# [Problem]
Starting with the line containing "Where should I" and going on through the line containing "point(1306,206)", copy those lines of the listing word for word, leaving out the pictures.

# [Provided information]
....
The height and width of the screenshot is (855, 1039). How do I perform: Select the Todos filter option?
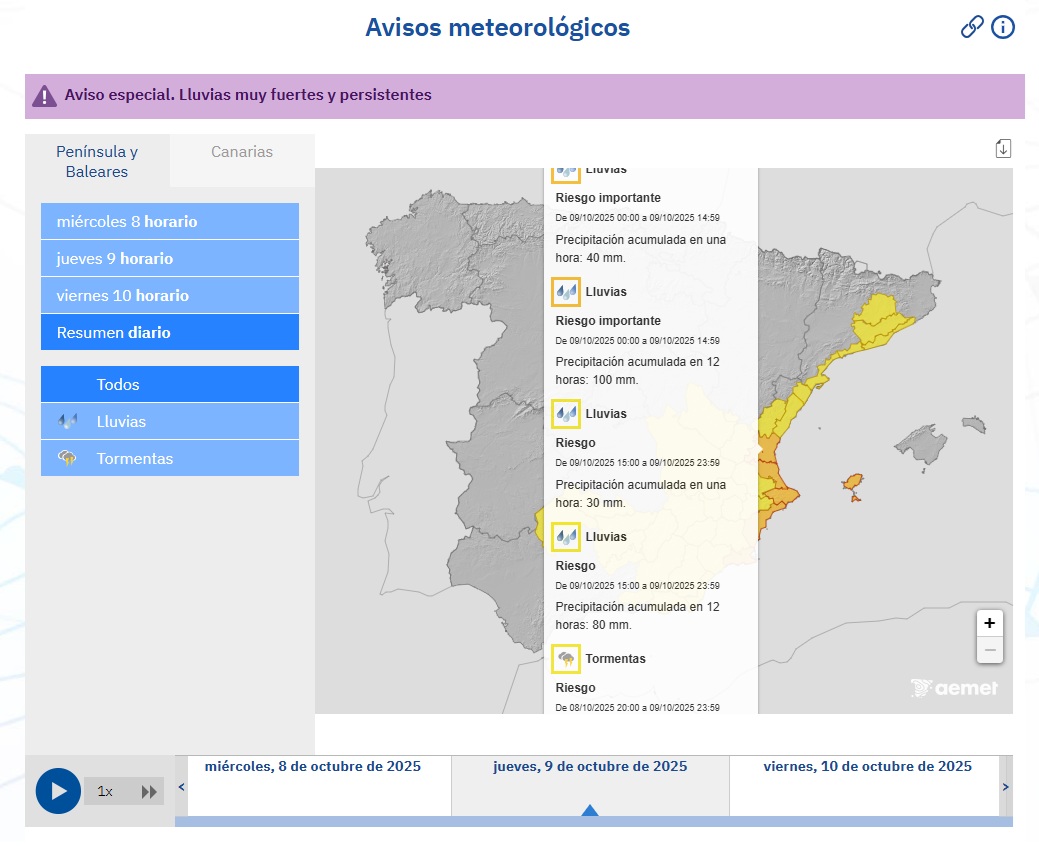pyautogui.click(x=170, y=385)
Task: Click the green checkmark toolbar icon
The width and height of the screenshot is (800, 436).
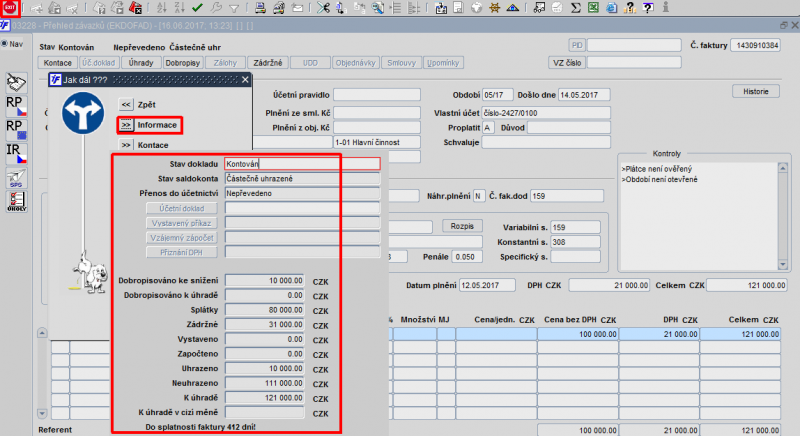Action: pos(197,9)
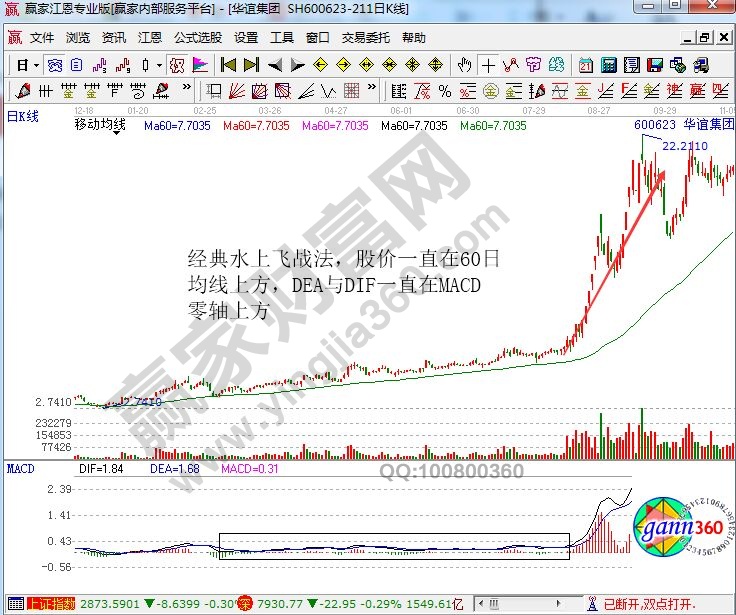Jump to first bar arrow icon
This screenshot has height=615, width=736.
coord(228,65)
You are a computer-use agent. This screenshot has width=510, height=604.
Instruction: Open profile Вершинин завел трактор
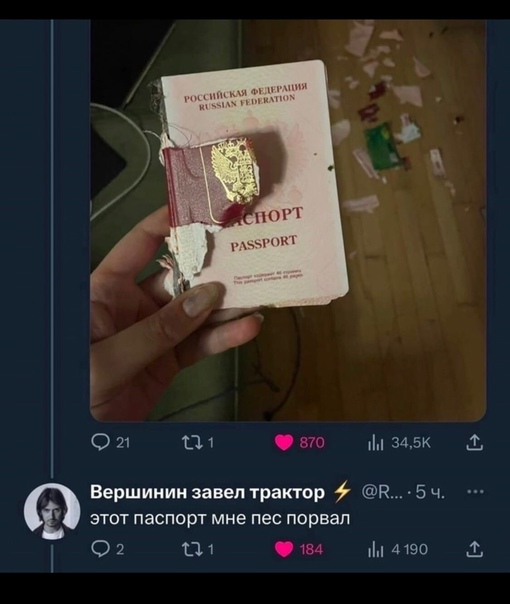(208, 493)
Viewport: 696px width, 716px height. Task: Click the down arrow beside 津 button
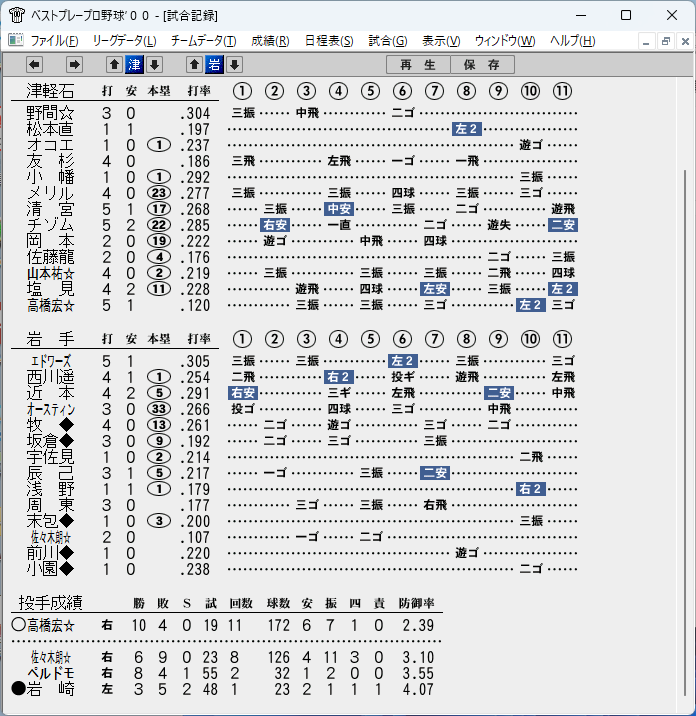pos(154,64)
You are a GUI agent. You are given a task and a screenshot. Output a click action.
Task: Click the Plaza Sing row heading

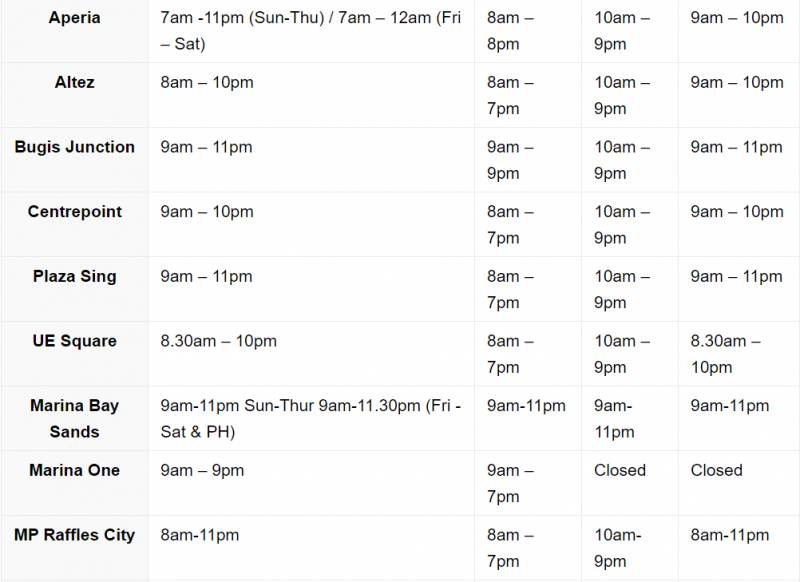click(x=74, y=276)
....
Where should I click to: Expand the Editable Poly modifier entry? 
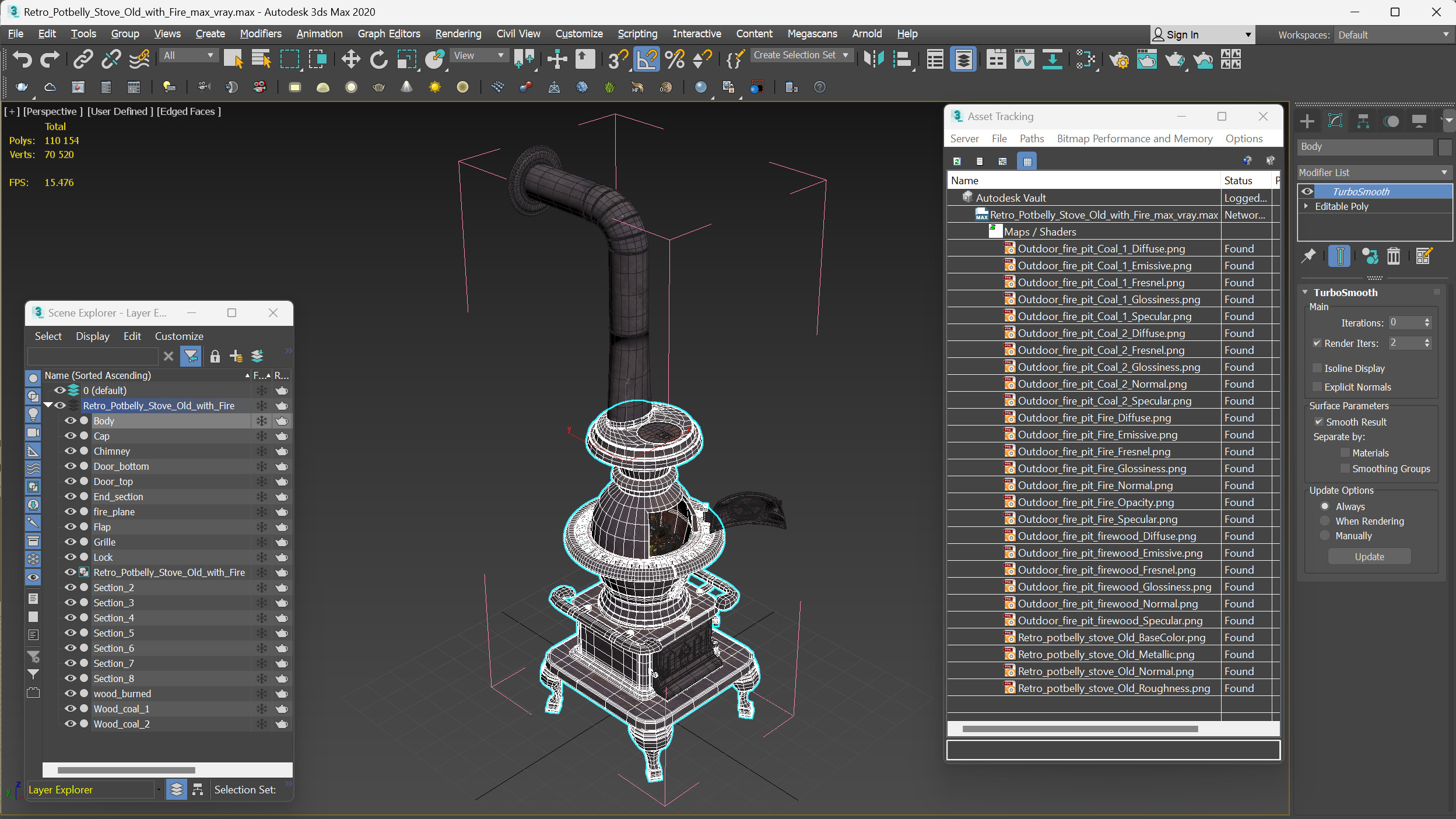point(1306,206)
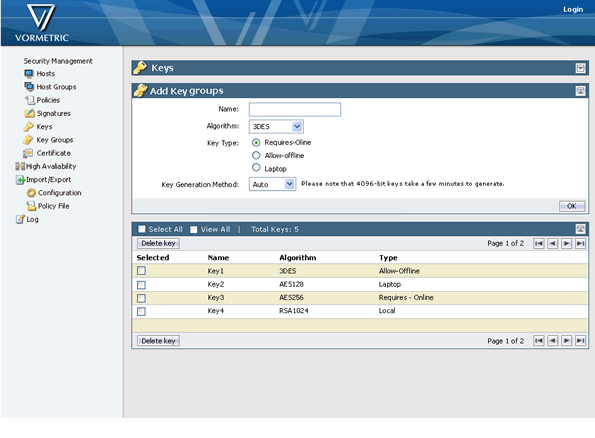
....
# [Output of the exercise]
Where should I click to: Expand the Editable Poly modifier entry? 
point(1306,206)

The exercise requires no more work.